Page excerpt:
If the U.S. completes these tasks, it will have a stranglehold over Iran, and the regime will never again be able to hold the world’s economy hostage. U.S. military commanders believe that these objectives can be achieved in the next two to three weeks, …

Trump, probably after reading Thiessen’s pamphlet, seems to agree with this:

With a little more time, we can easily OPEN THE HORMUZ STRAIT, TAKE THE OIL, & MAKE A FORTUNE. IT WOULD BE A “GUSHER” FOR THE WORLD??? President DONALD J. TRUMP

(TS: 03 Apr 08:22 ET)​​​‍​​‌‍​​‌‍​​​​​​​‌‍​​​​‌‍​​​​​‌‍​‌‍​​​​​​​​‌‍​​​​​​‌‍​​‌‍​‌‍​‌‍​​​​​​‌‍​​​​​​​​​‌‍​​​​​​​​​​‌‍​​​​​‌‍​​​​​​​​​‌‍​​​‌‍

Iran’s enriched Uranium is hidden under some mountain. A large scale commando operation under fire would need weeks to dig out. Kharg can be destroyed by the U.S. just as easily as Iran can destroy all oil port on the western side of the Gulf. The result would be even more severe economic damage:

Dated Brent, the price of shipments bought and sold in the North Sea, on Thursday hit $141.36 per barrel, up from $128.46 a day earlier, according to S&P Global, a research group.

There is no way to ‘open’ Hormuz as long as Iran controls the coast along it. Nor are there the 100,000+ U.S. troops needed to take and secure that coastline.

It is the Strait where the war will be decided (archived):

Tehran’s ability to control this international waterway, through which one-fifth of the worldwide oil supply used to pass, has become Iran’s biggest leverage against the U.S., its Gulf neighbors and the global economy. Whether the war ends in a success or defeat for Iran depends first and foremost on whether Tehran emerges from this conflict still holding the strait—and, with it, the keys to the worldwide energy markets.

Over the last days the U.S. and Israel have bombed over 600 hospitals and medical outlets in Iran including his highly regarded Pasteur Institute. They struck the home of a former Foreign Minister of Iran who allegedly was in talks with Vice President JD Vance via Pakistan.

Iran hit back. The large Mina Al-Ahmadi refinery in Kuwait is burning after a drone strike. A large gas installation in the Emirates was also hit. Several fires were visible over industrial installations in Bahrain. Various military and industrial targets in Israel received damage. Iran threatened to hit bridges in the Gulf states after the U.S. destroyed a newly build one in Iran.

Today a U.S. fighter plan was shot down in Iran airspace which the U.S. allegedly controls.

[Dataset excerpts]
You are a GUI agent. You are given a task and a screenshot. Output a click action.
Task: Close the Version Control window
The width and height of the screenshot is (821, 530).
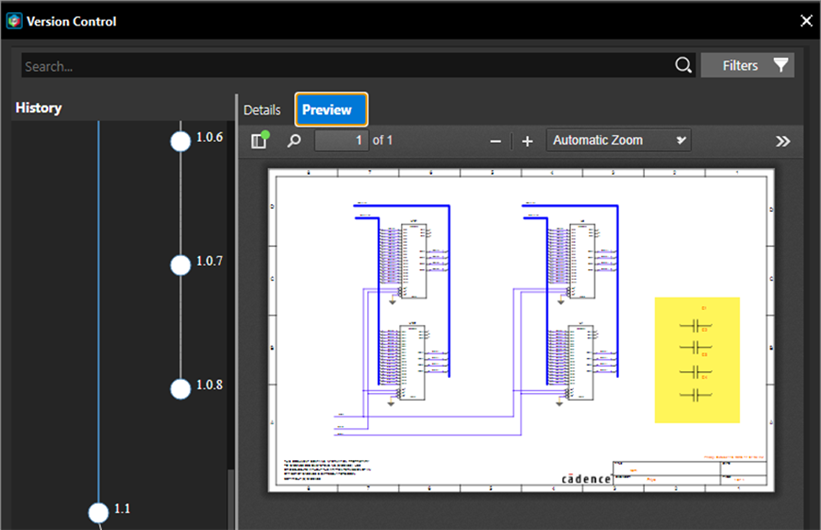pos(806,20)
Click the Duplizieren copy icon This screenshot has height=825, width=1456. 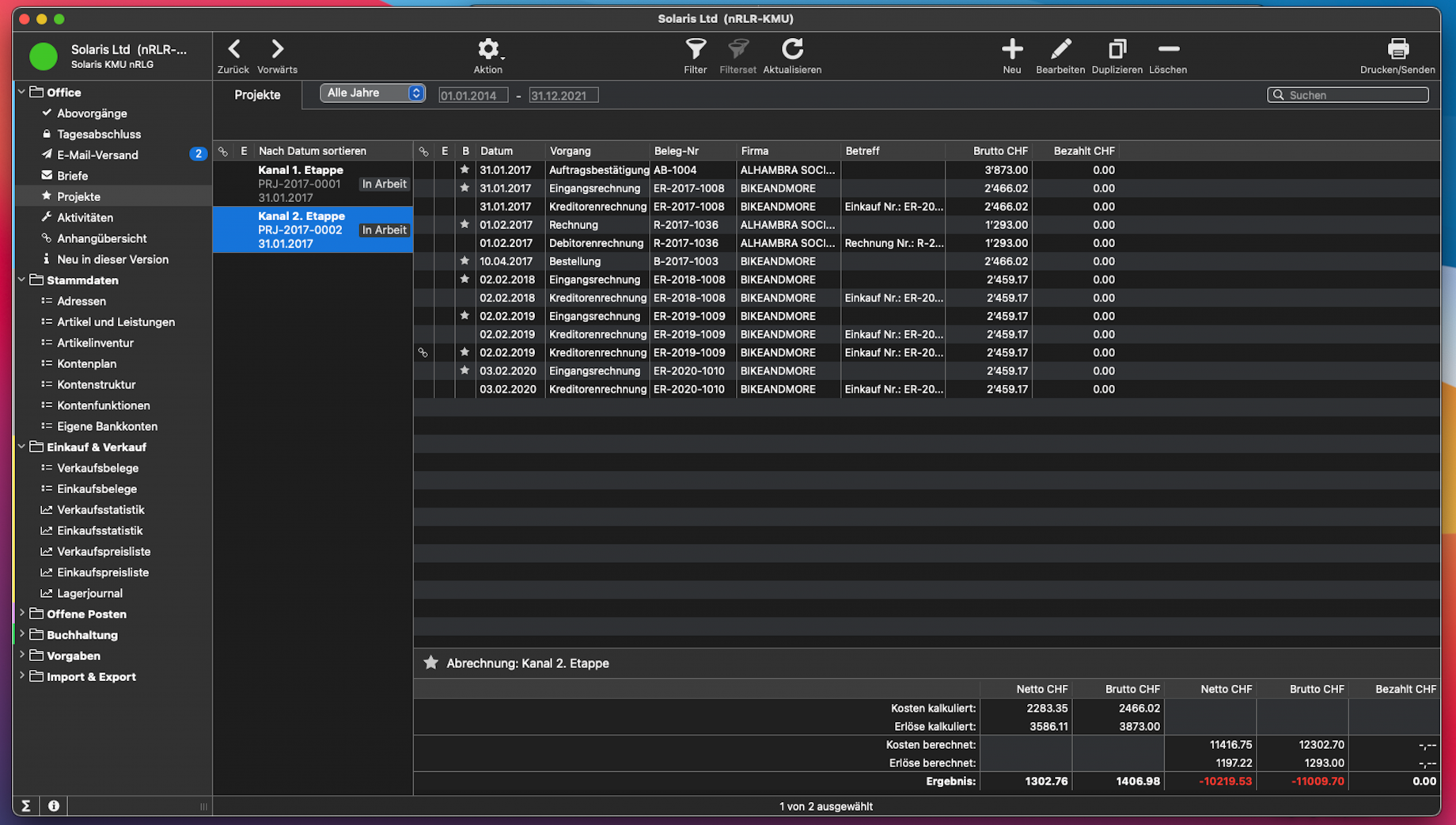[1117, 50]
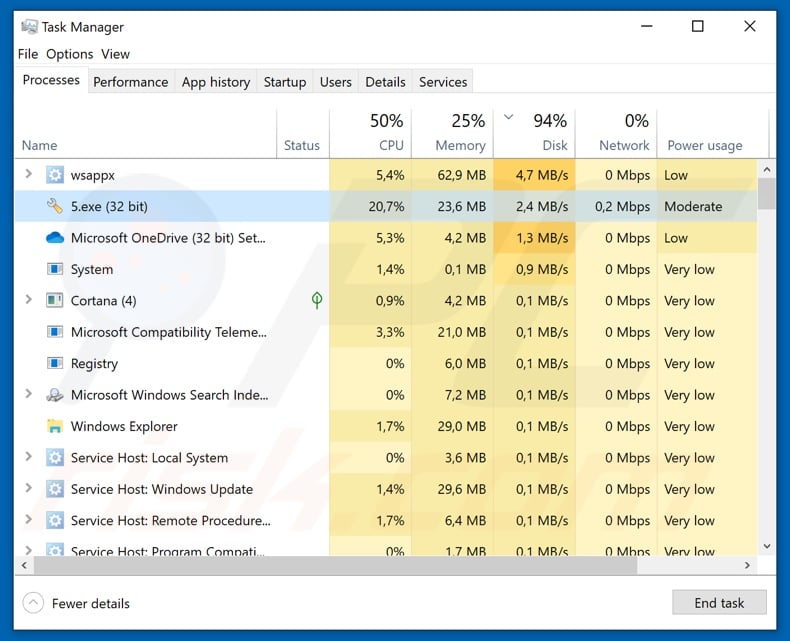Sort processes by the Disk column header

(x=535, y=134)
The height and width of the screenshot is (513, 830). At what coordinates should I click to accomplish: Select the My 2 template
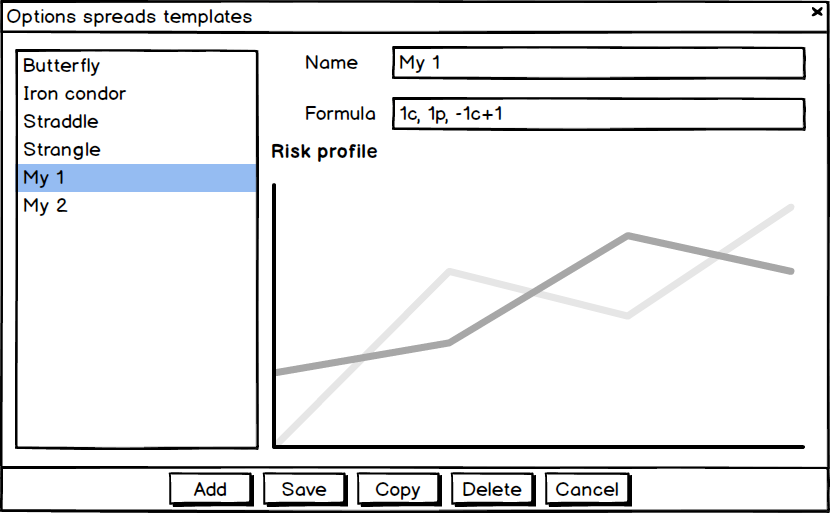coord(45,206)
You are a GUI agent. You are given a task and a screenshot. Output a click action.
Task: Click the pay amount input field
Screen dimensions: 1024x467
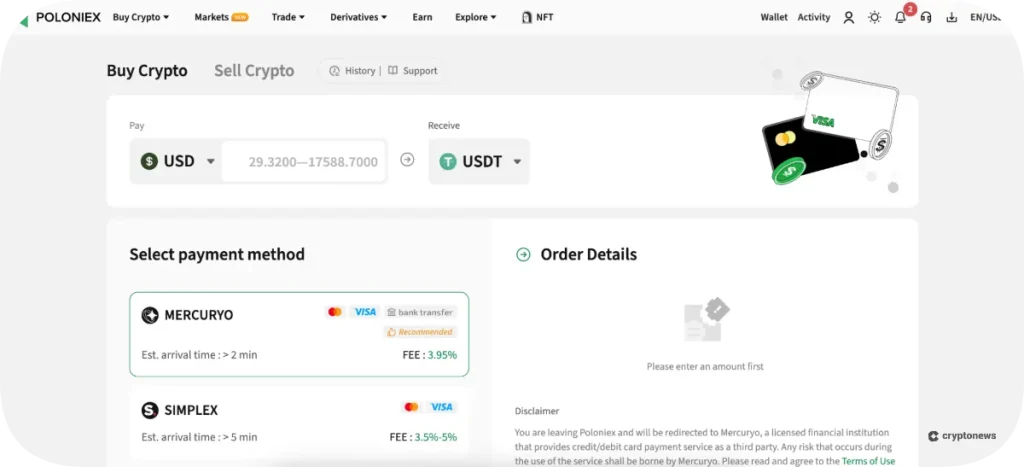[304, 161]
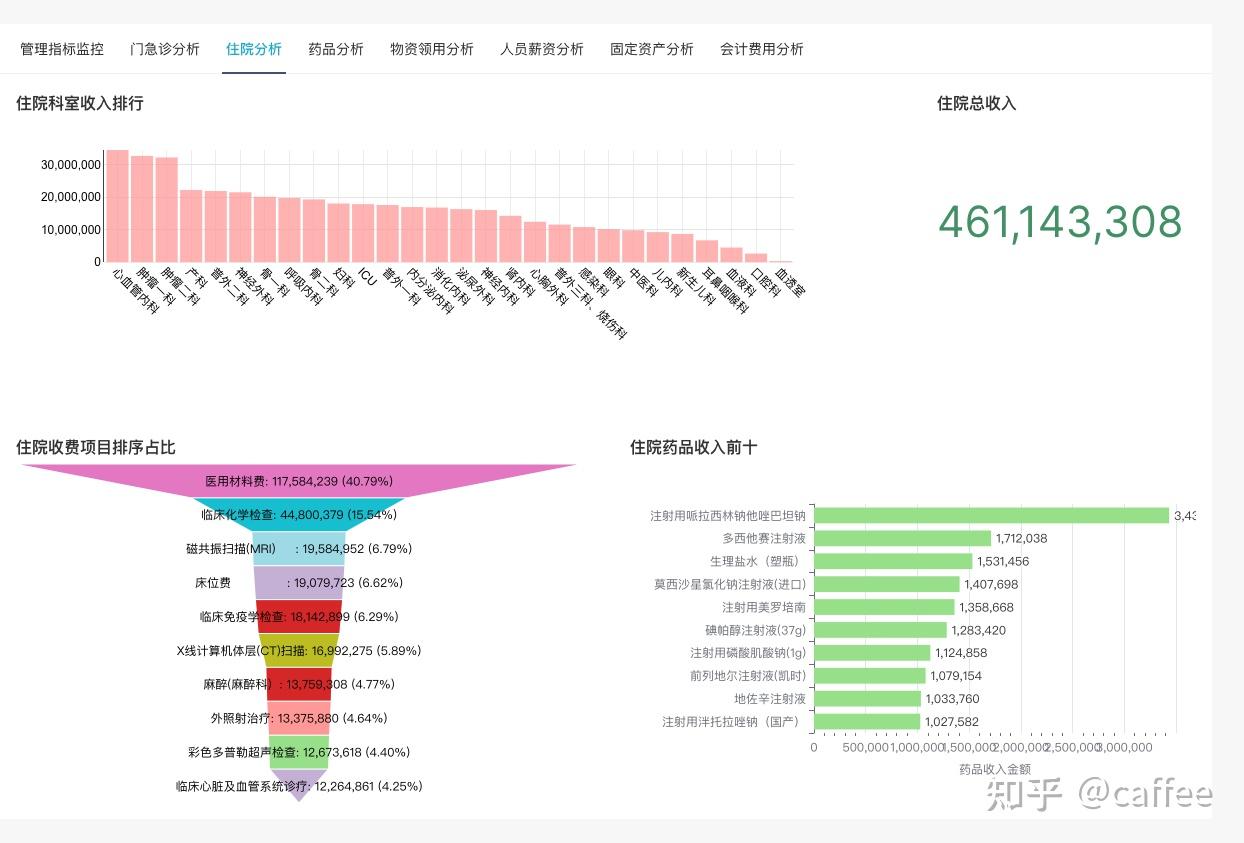Open the 会计费用分析 tab
Viewport: 1244px width, 843px height.
pyautogui.click(x=761, y=48)
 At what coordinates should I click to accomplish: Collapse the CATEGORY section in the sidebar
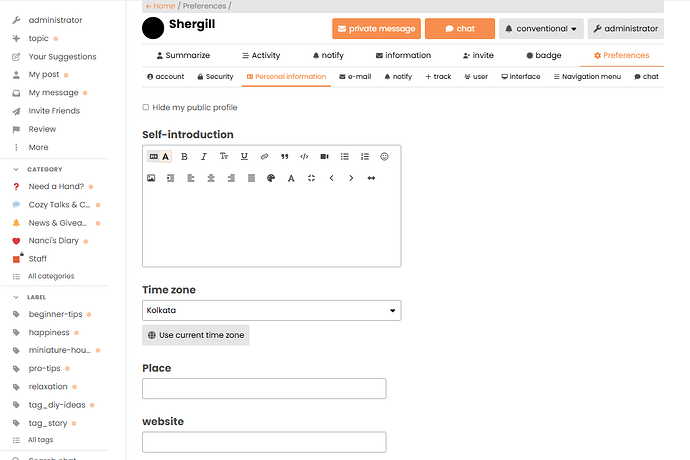click(x=15, y=170)
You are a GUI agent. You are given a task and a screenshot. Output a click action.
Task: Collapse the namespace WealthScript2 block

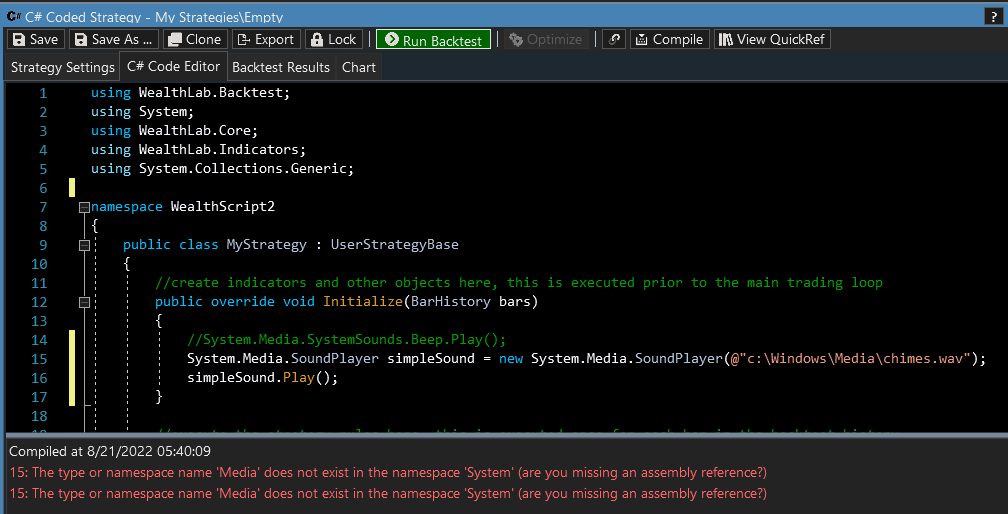coord(84,207)
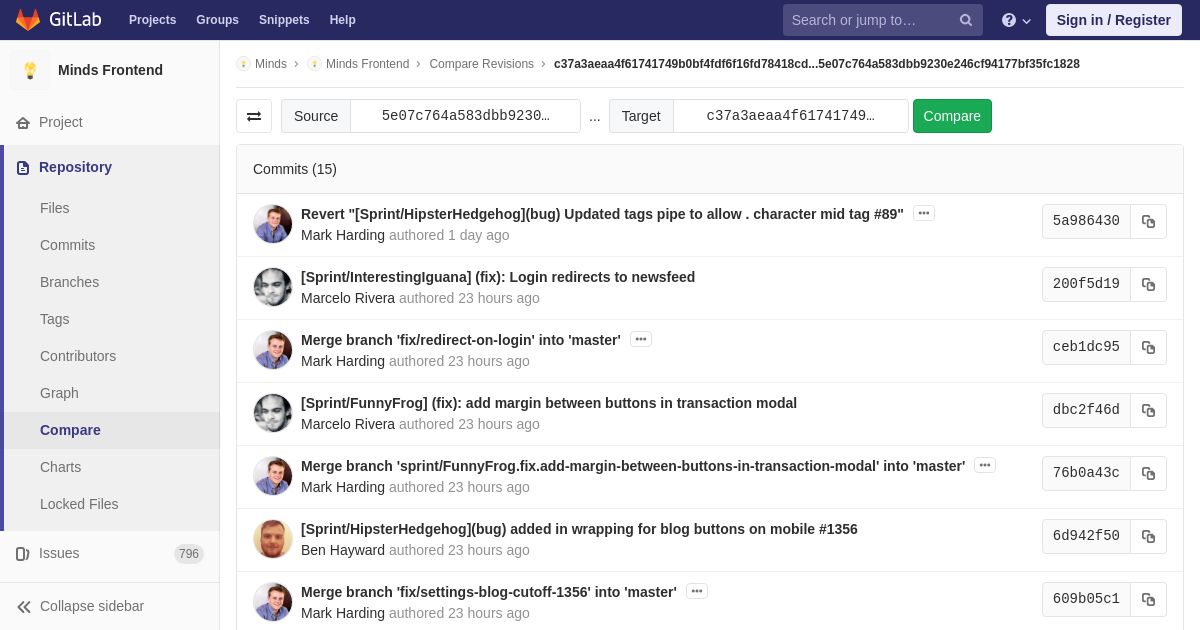The height and width of the screenshot is (630, 1200).
Task: Copy commit SHA 5a986430
Action: point(1148,221)
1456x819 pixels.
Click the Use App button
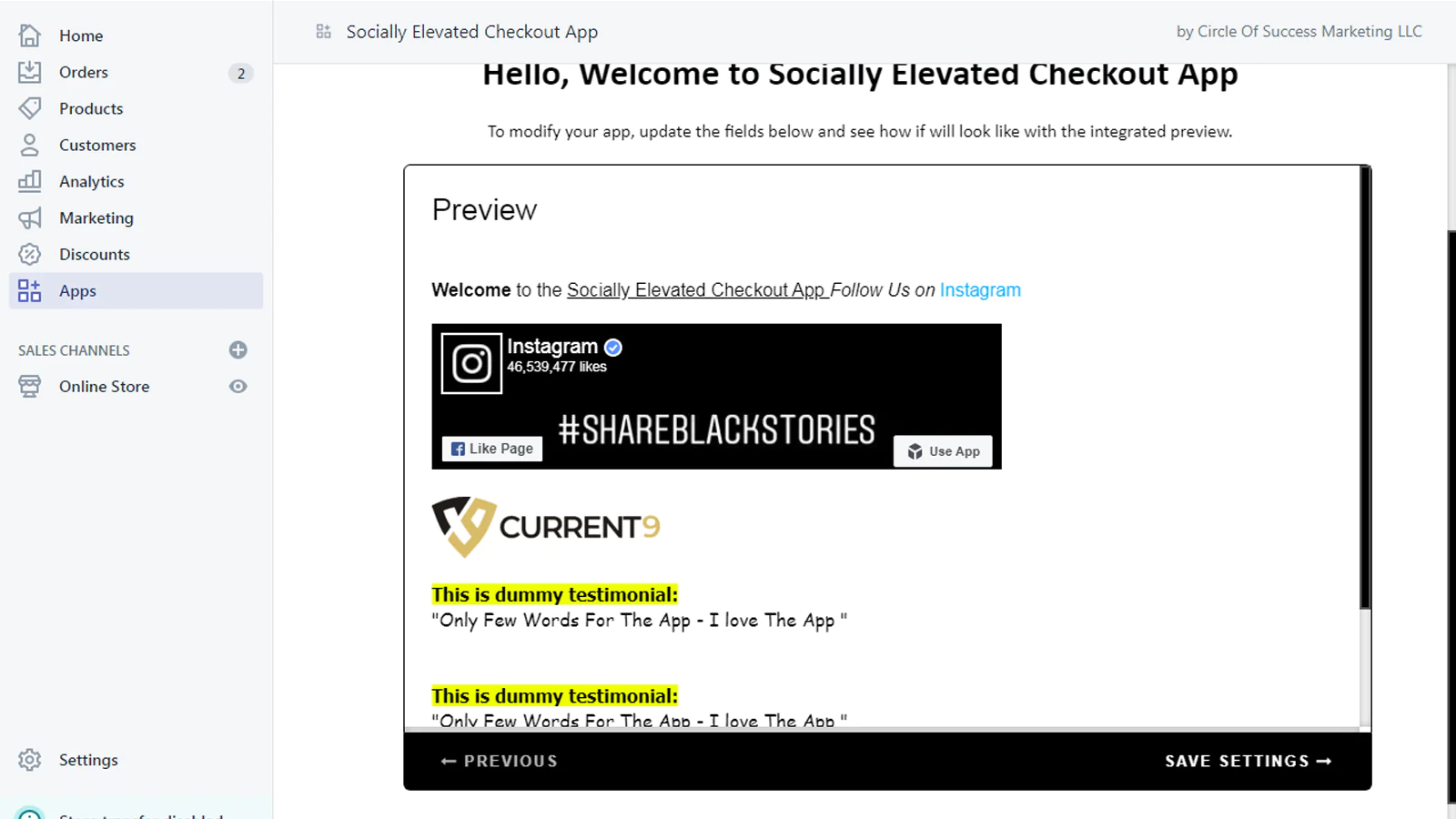pyautogui.click(x=943, y=451)
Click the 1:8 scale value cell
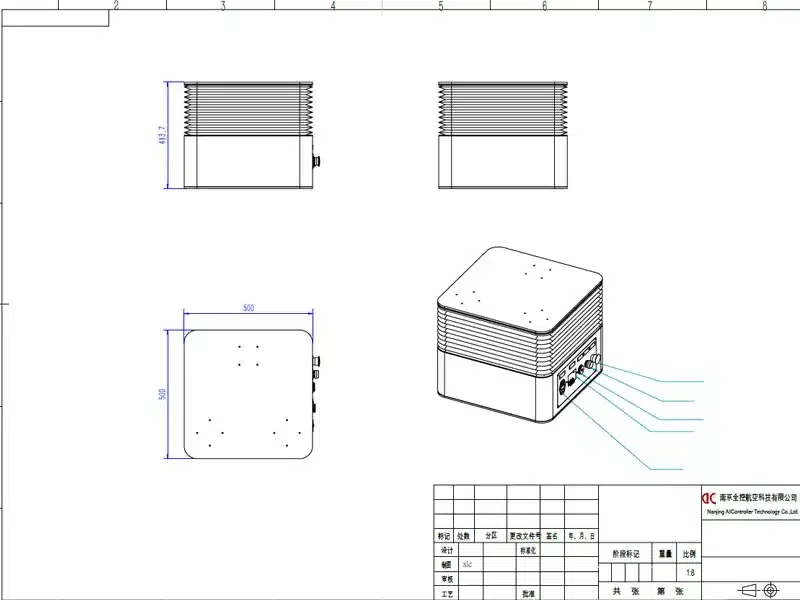Viewport: 800px width, 600px height. click(690, 573)
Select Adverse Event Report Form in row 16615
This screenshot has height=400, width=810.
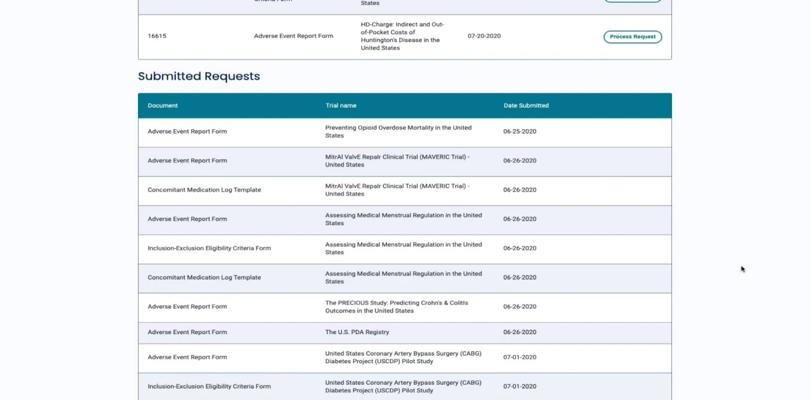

What you are asked to do: In the excerpt on the Strait of Hormuz, what price did Dated Brent reach on Thursday? Answer using only the excerpt on the Strait of Hormuz.

Answer to the problem: $141.36 per barrel.